Please turn the entries, from the first line up to and including the line containing "coordinates (68, 202).", into a Markdown table with the columns Row and Line. Skip any blank lines.

── Material for the task

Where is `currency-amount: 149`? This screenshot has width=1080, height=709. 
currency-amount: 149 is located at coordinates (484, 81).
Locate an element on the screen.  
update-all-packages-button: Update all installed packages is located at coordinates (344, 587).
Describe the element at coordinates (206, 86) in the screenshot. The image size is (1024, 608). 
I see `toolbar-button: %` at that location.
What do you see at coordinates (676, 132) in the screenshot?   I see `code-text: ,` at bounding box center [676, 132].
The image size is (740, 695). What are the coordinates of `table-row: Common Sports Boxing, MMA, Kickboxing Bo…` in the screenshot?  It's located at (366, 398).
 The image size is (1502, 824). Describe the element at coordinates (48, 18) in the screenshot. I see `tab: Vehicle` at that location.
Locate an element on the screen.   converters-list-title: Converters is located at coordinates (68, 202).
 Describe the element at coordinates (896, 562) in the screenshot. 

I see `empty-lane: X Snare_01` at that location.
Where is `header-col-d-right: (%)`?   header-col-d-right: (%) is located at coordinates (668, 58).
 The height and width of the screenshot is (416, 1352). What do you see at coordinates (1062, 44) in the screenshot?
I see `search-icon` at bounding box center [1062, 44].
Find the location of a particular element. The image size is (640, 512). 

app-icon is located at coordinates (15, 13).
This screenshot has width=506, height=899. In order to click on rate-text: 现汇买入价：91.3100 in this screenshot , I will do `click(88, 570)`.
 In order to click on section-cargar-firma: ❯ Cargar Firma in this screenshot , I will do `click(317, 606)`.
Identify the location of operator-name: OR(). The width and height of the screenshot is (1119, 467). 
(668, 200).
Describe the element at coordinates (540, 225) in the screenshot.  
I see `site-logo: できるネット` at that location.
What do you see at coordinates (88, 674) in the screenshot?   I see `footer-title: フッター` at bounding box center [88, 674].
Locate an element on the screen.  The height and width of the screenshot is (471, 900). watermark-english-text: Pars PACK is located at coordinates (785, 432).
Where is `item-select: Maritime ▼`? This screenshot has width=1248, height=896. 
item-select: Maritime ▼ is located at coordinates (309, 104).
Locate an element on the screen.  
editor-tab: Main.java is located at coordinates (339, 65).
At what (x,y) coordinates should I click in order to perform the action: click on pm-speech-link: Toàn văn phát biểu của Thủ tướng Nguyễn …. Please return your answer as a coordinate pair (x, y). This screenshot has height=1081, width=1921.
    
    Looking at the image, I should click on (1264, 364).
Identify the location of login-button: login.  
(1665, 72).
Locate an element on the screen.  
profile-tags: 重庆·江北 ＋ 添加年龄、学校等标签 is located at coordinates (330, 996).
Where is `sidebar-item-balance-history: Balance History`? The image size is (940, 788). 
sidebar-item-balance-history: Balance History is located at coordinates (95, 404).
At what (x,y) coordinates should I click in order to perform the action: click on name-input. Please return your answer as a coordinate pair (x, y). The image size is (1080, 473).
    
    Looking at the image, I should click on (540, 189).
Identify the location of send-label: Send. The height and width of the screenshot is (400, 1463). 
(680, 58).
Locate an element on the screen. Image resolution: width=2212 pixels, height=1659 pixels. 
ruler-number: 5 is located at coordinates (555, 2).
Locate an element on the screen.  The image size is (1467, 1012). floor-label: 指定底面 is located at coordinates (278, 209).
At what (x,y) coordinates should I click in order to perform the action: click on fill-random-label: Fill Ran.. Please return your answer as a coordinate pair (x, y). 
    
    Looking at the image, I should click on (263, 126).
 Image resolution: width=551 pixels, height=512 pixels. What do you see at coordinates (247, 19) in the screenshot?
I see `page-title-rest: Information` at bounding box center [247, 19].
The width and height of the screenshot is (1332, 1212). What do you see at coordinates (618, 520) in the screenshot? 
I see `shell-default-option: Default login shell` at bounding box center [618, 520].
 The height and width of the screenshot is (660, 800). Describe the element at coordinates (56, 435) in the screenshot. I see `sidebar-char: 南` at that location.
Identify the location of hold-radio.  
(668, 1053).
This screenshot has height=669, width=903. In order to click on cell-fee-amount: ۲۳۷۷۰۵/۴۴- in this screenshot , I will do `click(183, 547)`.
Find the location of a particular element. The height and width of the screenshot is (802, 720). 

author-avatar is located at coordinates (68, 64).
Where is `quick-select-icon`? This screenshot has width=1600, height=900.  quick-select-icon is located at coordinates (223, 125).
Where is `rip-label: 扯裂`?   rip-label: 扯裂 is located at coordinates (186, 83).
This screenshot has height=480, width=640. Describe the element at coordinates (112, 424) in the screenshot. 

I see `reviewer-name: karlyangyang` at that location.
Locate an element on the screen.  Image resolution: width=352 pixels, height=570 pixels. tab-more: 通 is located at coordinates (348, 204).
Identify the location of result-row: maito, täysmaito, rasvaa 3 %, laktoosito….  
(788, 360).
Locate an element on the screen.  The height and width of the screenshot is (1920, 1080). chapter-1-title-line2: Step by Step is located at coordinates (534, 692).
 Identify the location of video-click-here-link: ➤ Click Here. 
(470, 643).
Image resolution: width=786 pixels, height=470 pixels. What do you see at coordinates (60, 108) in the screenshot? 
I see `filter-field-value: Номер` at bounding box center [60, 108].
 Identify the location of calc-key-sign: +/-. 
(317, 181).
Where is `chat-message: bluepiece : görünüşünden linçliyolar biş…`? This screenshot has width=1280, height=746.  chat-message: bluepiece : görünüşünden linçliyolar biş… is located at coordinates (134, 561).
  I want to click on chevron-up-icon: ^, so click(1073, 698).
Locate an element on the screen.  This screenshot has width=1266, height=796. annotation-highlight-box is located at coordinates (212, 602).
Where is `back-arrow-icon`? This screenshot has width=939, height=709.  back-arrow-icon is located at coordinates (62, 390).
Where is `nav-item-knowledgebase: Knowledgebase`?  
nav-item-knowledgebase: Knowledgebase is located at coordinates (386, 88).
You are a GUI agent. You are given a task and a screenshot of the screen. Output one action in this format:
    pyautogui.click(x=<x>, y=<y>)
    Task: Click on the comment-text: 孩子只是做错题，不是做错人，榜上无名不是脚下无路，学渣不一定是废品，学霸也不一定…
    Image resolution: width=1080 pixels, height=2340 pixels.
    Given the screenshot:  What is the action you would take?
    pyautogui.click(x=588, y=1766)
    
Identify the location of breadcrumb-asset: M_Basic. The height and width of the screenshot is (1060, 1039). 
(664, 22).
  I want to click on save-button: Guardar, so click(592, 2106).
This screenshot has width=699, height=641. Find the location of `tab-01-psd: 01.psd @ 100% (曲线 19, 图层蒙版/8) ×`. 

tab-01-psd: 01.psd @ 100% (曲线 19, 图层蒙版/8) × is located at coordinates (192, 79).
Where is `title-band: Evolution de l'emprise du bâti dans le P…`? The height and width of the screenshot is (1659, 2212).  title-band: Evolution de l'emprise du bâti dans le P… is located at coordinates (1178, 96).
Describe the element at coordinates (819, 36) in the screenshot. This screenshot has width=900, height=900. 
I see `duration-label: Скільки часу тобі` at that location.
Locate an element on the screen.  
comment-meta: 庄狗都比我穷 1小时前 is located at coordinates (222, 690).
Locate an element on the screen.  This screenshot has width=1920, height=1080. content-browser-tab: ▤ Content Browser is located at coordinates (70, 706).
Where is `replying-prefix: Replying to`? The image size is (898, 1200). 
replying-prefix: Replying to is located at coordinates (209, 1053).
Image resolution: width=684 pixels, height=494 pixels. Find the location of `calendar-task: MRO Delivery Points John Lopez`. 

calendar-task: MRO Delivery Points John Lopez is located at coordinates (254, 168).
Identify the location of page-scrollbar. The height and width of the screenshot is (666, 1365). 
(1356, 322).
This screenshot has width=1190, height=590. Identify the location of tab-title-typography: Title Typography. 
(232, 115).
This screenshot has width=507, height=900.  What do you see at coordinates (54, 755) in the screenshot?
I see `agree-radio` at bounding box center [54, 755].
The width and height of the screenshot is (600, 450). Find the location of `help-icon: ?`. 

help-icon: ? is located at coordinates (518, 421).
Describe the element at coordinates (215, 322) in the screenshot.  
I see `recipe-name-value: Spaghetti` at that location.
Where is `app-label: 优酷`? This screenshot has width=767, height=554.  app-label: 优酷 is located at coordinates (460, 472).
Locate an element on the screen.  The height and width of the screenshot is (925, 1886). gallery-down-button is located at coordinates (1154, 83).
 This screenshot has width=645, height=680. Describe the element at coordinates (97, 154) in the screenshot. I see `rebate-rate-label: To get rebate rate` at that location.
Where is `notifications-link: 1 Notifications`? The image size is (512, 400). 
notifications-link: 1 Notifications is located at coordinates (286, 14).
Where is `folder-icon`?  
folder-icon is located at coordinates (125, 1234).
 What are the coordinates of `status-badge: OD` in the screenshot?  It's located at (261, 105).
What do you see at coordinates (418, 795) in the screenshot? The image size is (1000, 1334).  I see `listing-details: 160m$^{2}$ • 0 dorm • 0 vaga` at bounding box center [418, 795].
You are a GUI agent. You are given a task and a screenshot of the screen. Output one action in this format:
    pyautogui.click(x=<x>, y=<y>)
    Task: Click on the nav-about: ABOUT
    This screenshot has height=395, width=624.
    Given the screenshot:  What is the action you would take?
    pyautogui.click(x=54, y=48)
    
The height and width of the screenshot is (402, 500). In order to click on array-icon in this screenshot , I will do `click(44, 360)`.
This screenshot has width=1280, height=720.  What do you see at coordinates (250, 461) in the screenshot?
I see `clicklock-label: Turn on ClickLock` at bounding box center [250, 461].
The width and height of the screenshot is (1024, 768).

────

Task result ::
| Row | Line |
|---|---|
| 1 | Where is `currency-amount: 149`? This screenshot has width=1080, height=709.  |
| 2 | currency-amount: 149 is located at coordinates (484, 81). |
| 3 | Locate an element on the screen.   |
| 4 | update-all-packages-button: Update all installed packages is located at coordinates (344, 587). |
| 5 | Describe the element at coordinates (206, 86) in the screenshot. The image size is (1024, 608).  |
| 6 | I see `toolbar-button: %` at that location. |
| 7 | What do you see at coordinates (676, 132) in the screenshot?   I see `code-text: ,` at bounding box center [676, 132]. |
| 8 | The image size is (740, 695). What are the coordinates of `table-row: Common Sports Boxing, MMA, Kickboxing Bo…` in the screenshot?  It's located at (366, 398). |
| 9 |  The image size is (1502, 824). Describe the element at coordinates (48, 18) in the screenshot. I see `tab: Vehicle` at that location. |
| 10 | Locate an element on the screen.   converters-list-title: Converters is located at coordinates (68, 202). |